“I have been thinking that I have, sir, and, if I mistake not, she is the very craft which so nearly captured us on our passage out.”

“I am afraid so,” said Owen. “The more reason we should try to beat her off; and, please Heaven, we will do so.”

“I will stand by you, sir; and so, I hope, will most of the men,” answered the mate; “but I don’t like the looks of some of the new hands, and least of all of that man Routh.”

As he spoke, he caught sight of Routh ascending to the mast-head, from which he was seen to wave a flag, supposing, apparently, that he was not perceived from the deck.

“We must seize that fellow,” cried Owen. “He did not make that signal without a cause.”

“Ay, ay, sir,” answered the mate. “I will soon learn his object;” and, calling Dan Connor and Pompey, he went forward to secure Routh as he descended on deck.

Just then Owen observed a smaller flag hoisted at the mast-head of the stranger; then Routh, instead of at once coming on deck, ran out to the end of the fore-yardarm, from whence he dropped something into the water, apparently the very flag he had just waved. He then deliberately returned to the foretop, and after stopping there for some seconds, and looking at the stranger, he slowly descended the fore-rigging. As he did so, he caught sight of the mate, with Dan and Pompey, waiting for him, when, suspecting their object, he sprang up again, and shouted to several men who were standing forward. They were those of whom the mate had just before spoken as likely to become traitors. With threatening gestures, they at once advanced towards the mate.

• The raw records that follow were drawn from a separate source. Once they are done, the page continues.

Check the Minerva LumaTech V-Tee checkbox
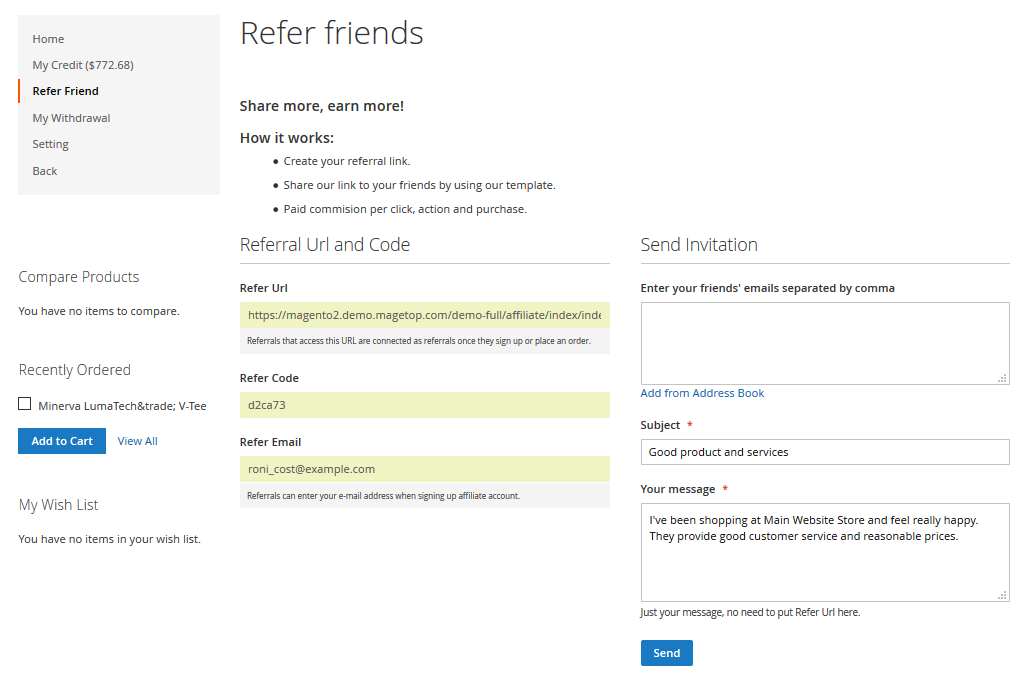The width and height of the screenshot is (1026, 678). point(25,405)
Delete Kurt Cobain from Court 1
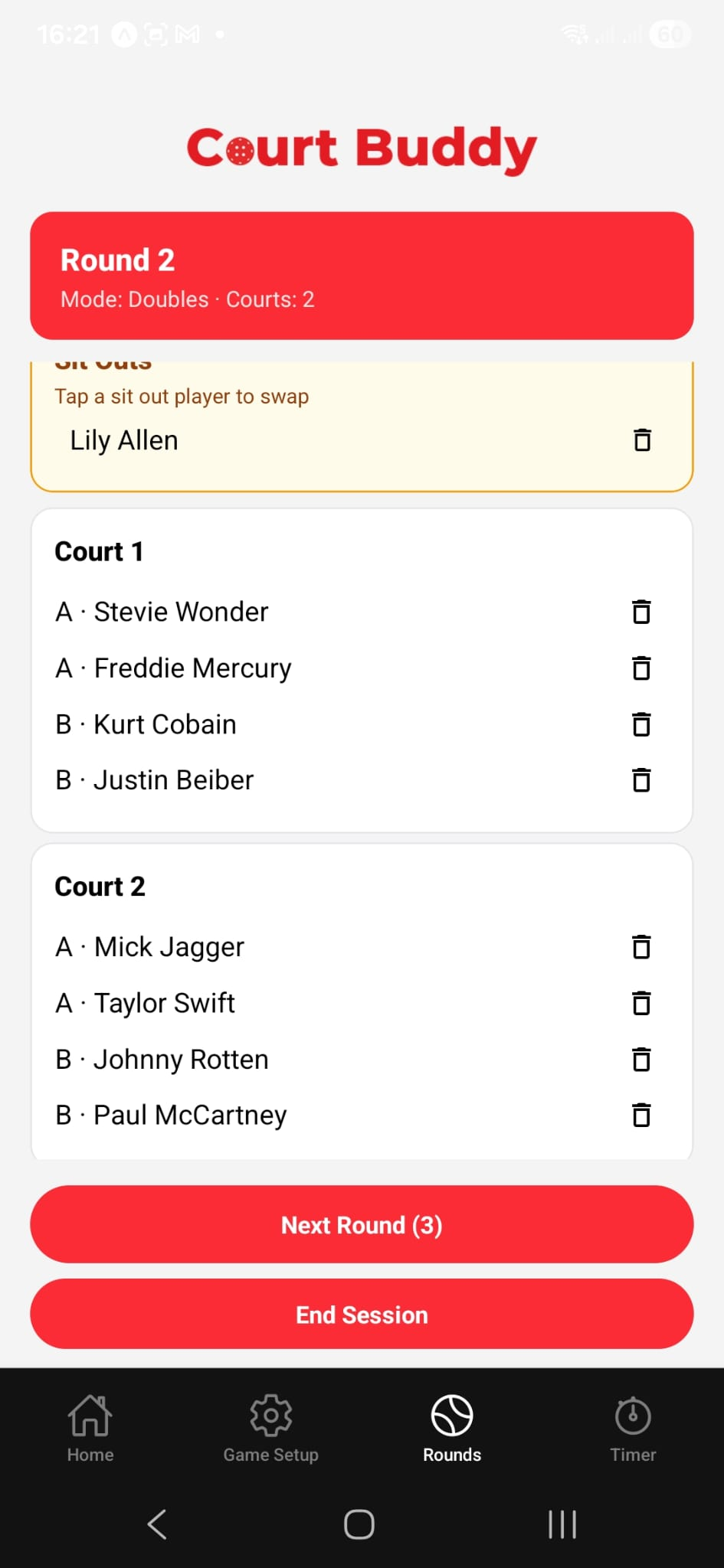This screenshot has width=724, height=1568. (641, 724)
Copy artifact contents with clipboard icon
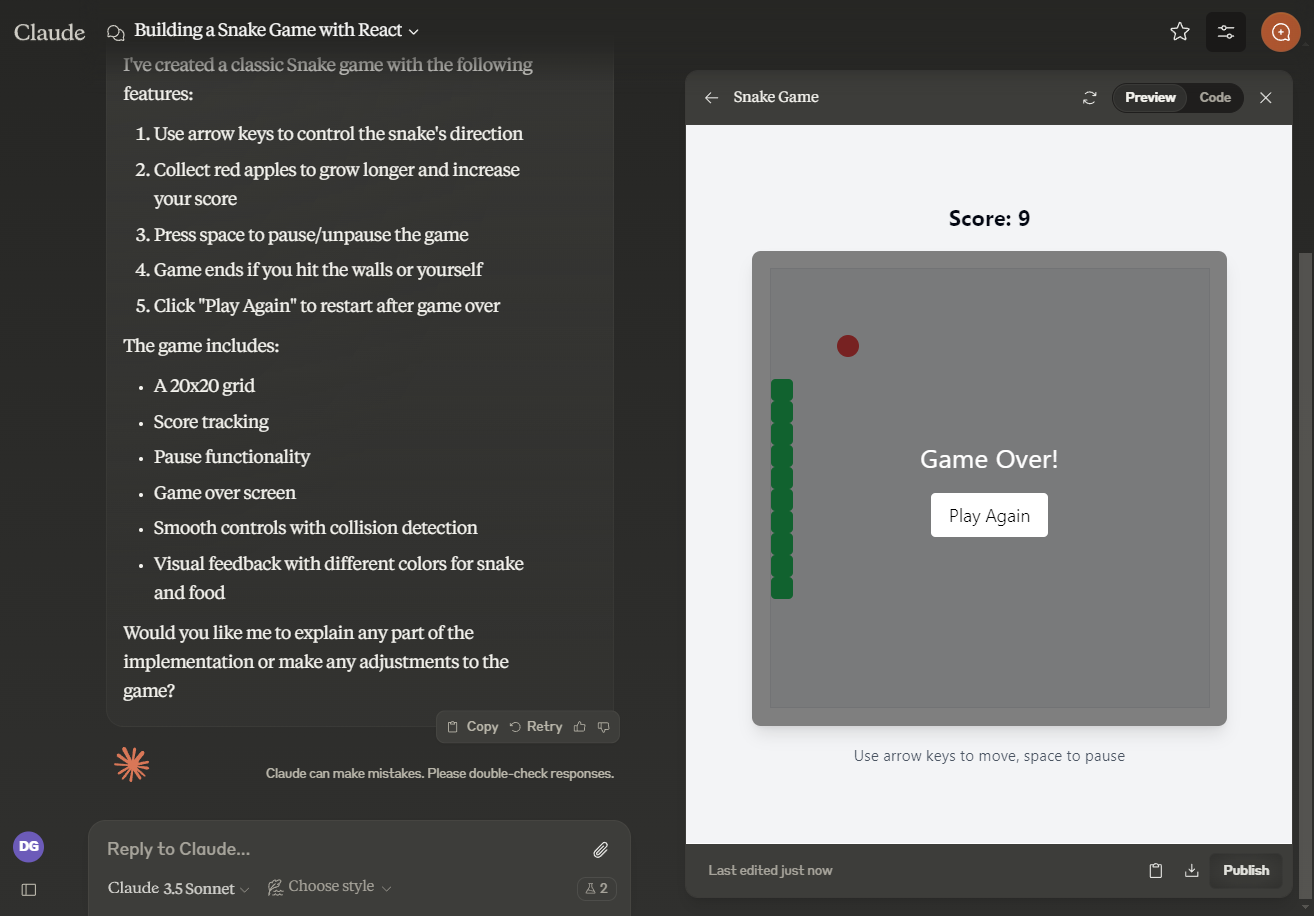 coord(1156,870)
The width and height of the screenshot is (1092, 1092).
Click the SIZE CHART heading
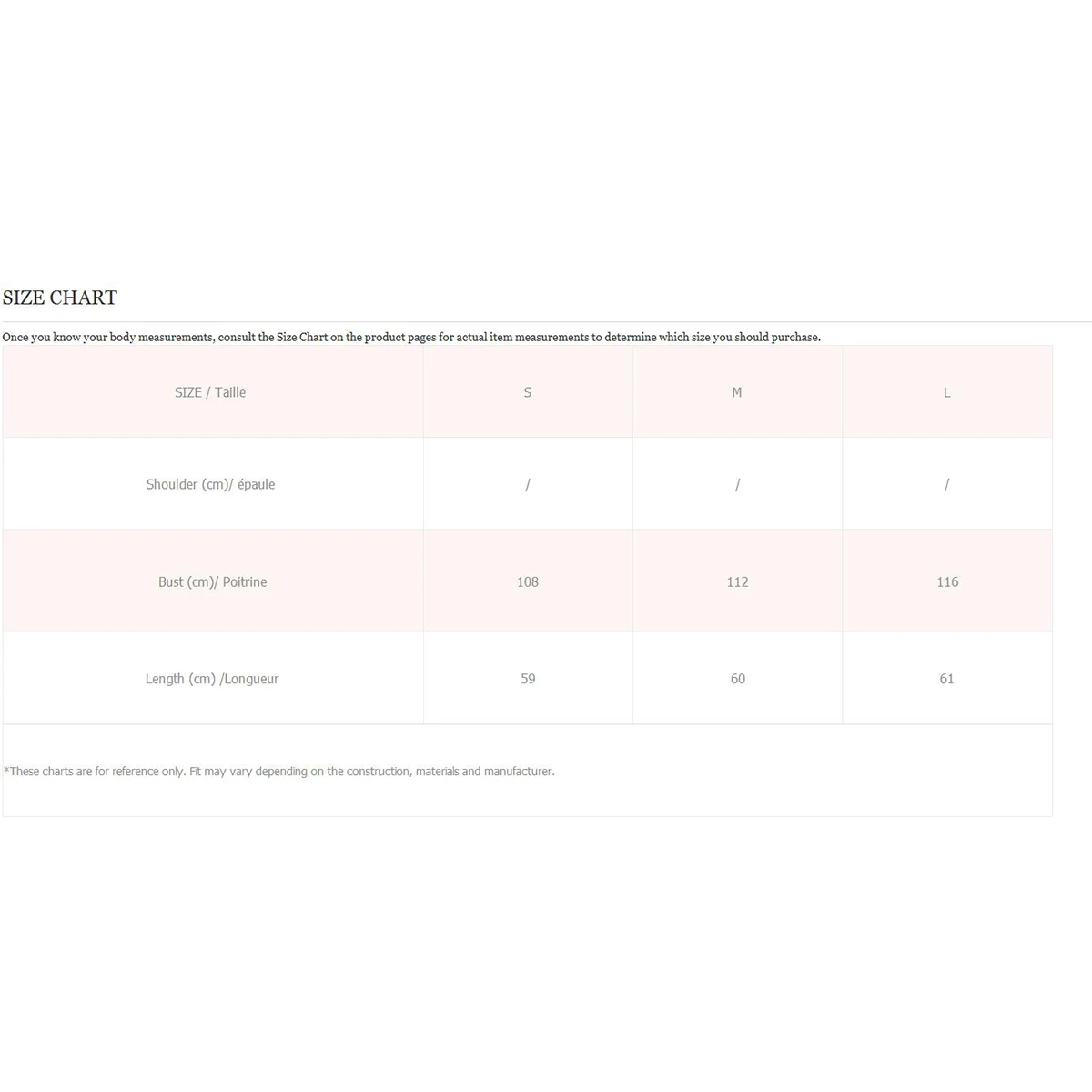tap(60, 298)
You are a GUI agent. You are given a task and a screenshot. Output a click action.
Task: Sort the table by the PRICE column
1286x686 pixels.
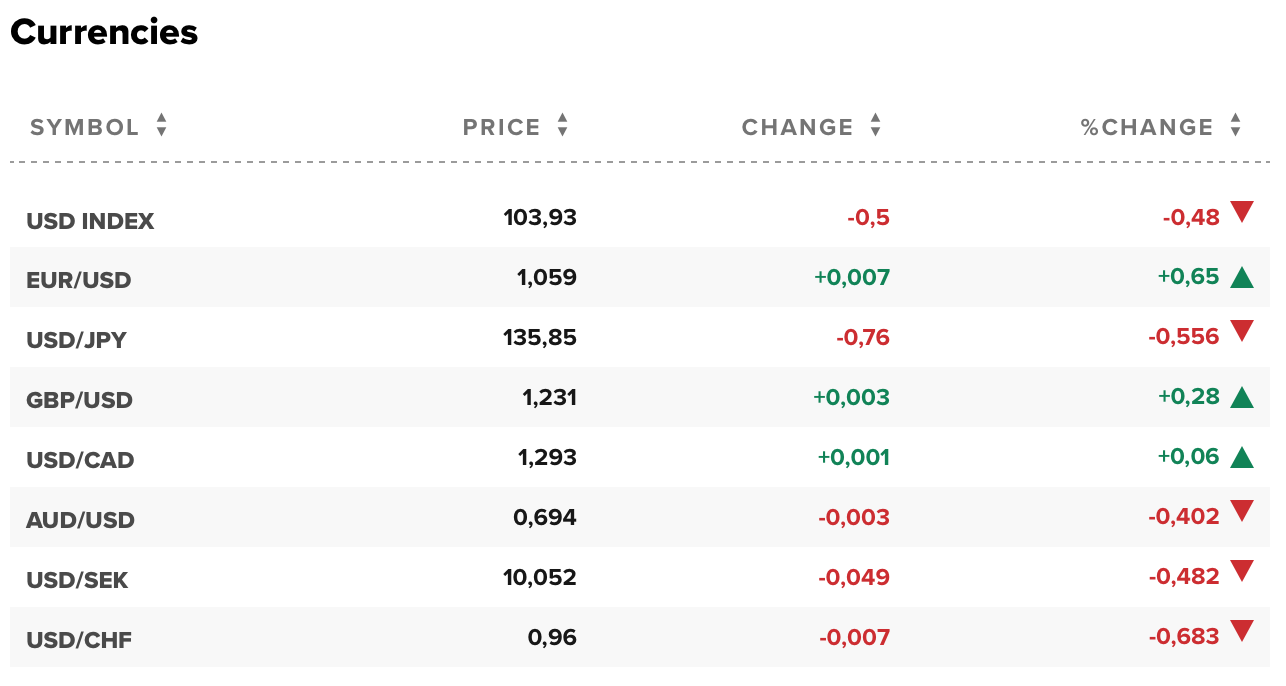[562, 126]
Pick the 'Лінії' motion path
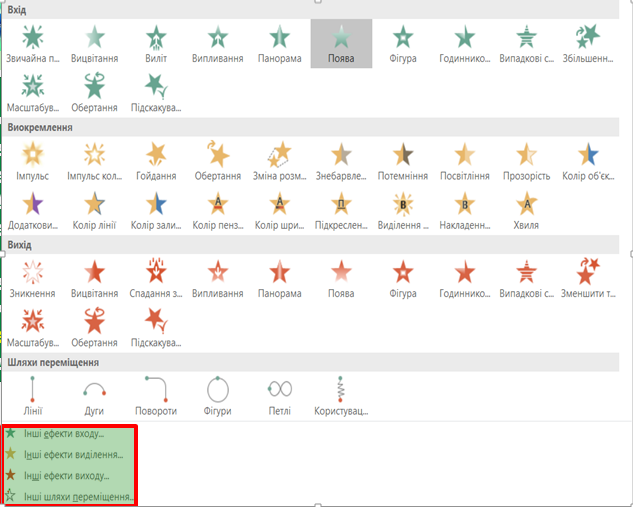 coord(33,395)
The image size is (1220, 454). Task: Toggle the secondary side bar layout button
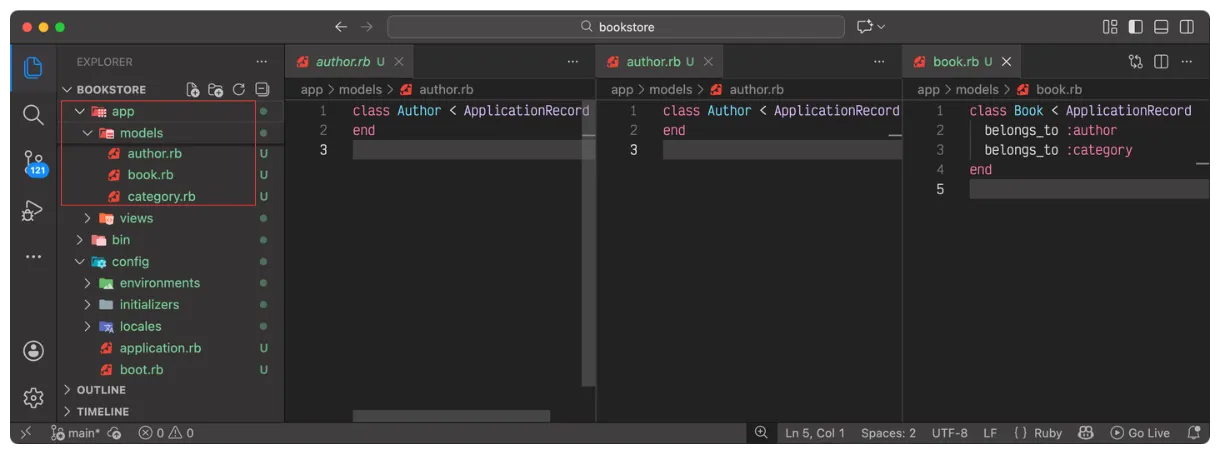click(1187, 27)
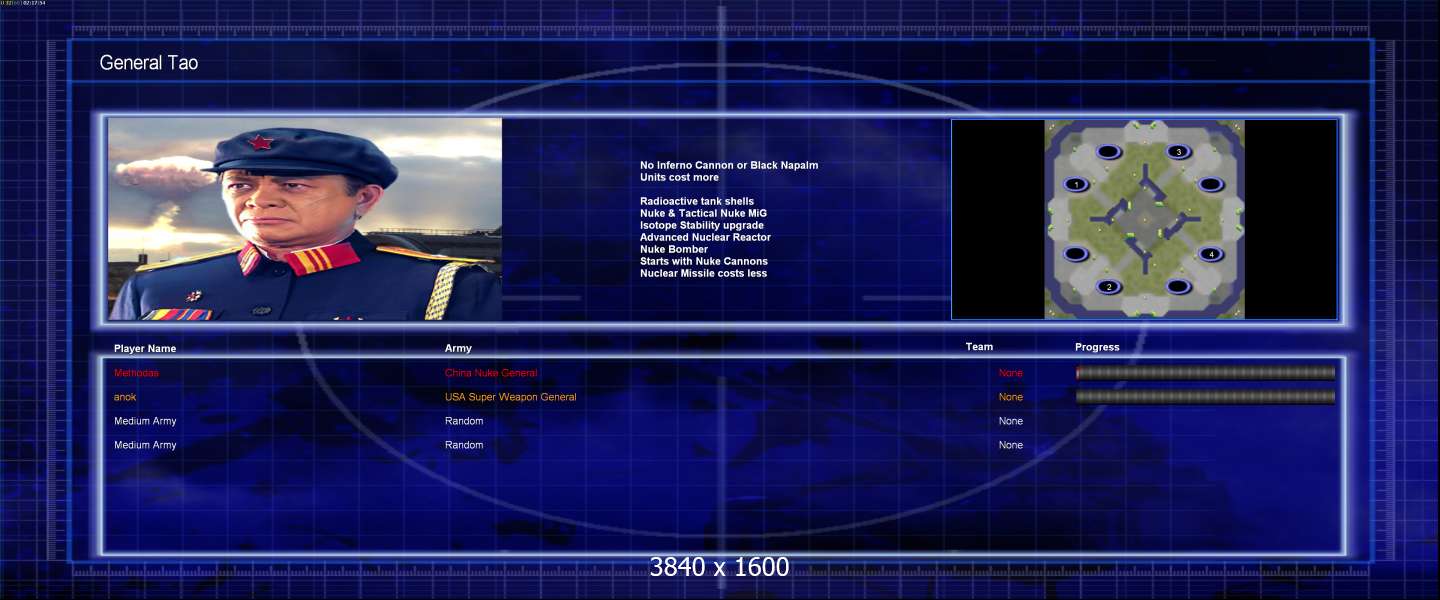Click the China Nuke General army entry
The width and height of the screenshot is (1440, 600).
(x=491, y=373)

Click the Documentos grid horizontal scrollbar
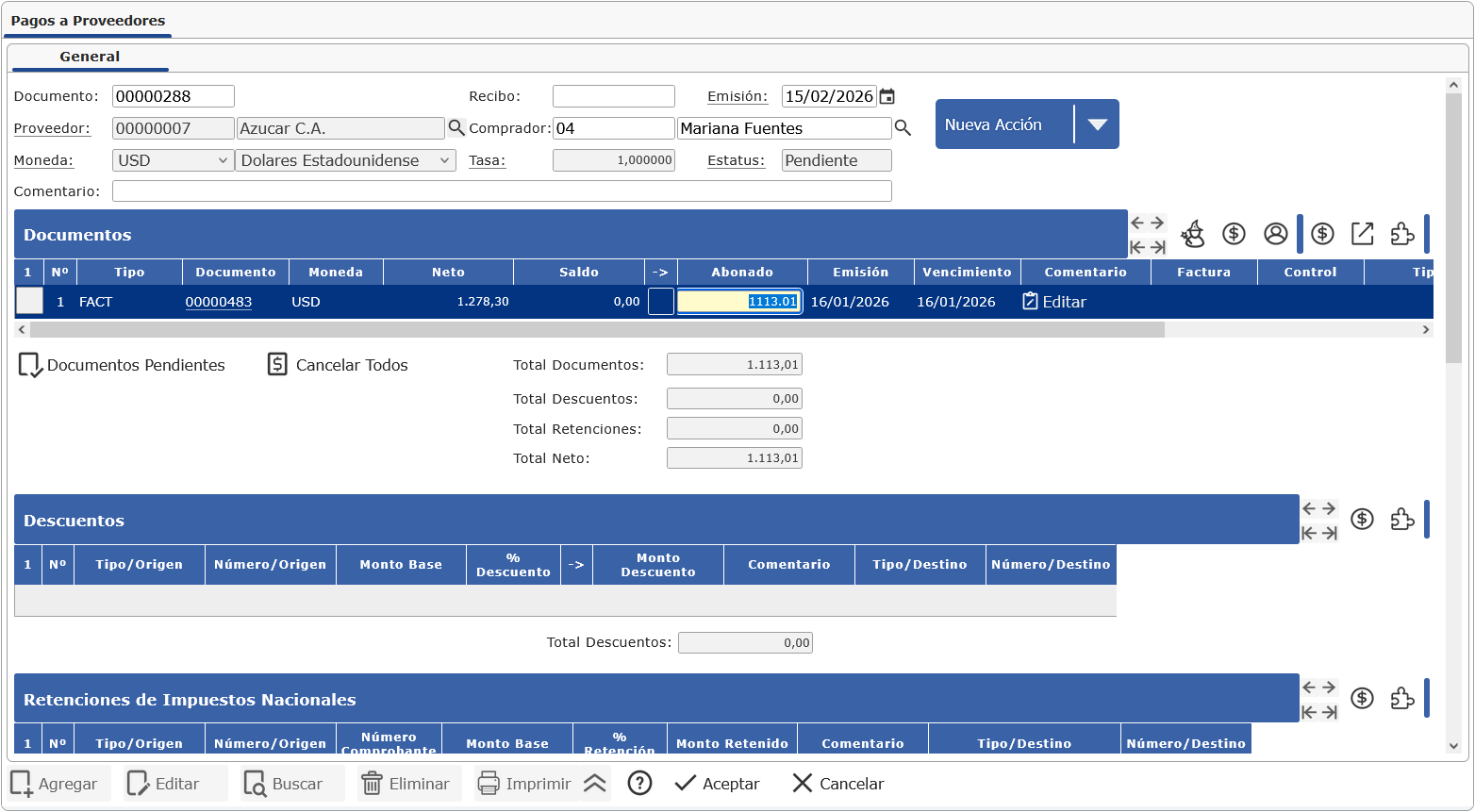[597, 330]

“If you interfere with Routh it will prove the worse for you,” exclaimed John Green, who acted as their spokesman.

The mate’s first impulse was to seize the fellow, but his courage failed him. “You will hear what the captain has to say to this,” he answered, and began to retreat, Dan and Pompey unwillingly following him.

Routh, on this, took the opportunity of slipping down on deck and joining his companions.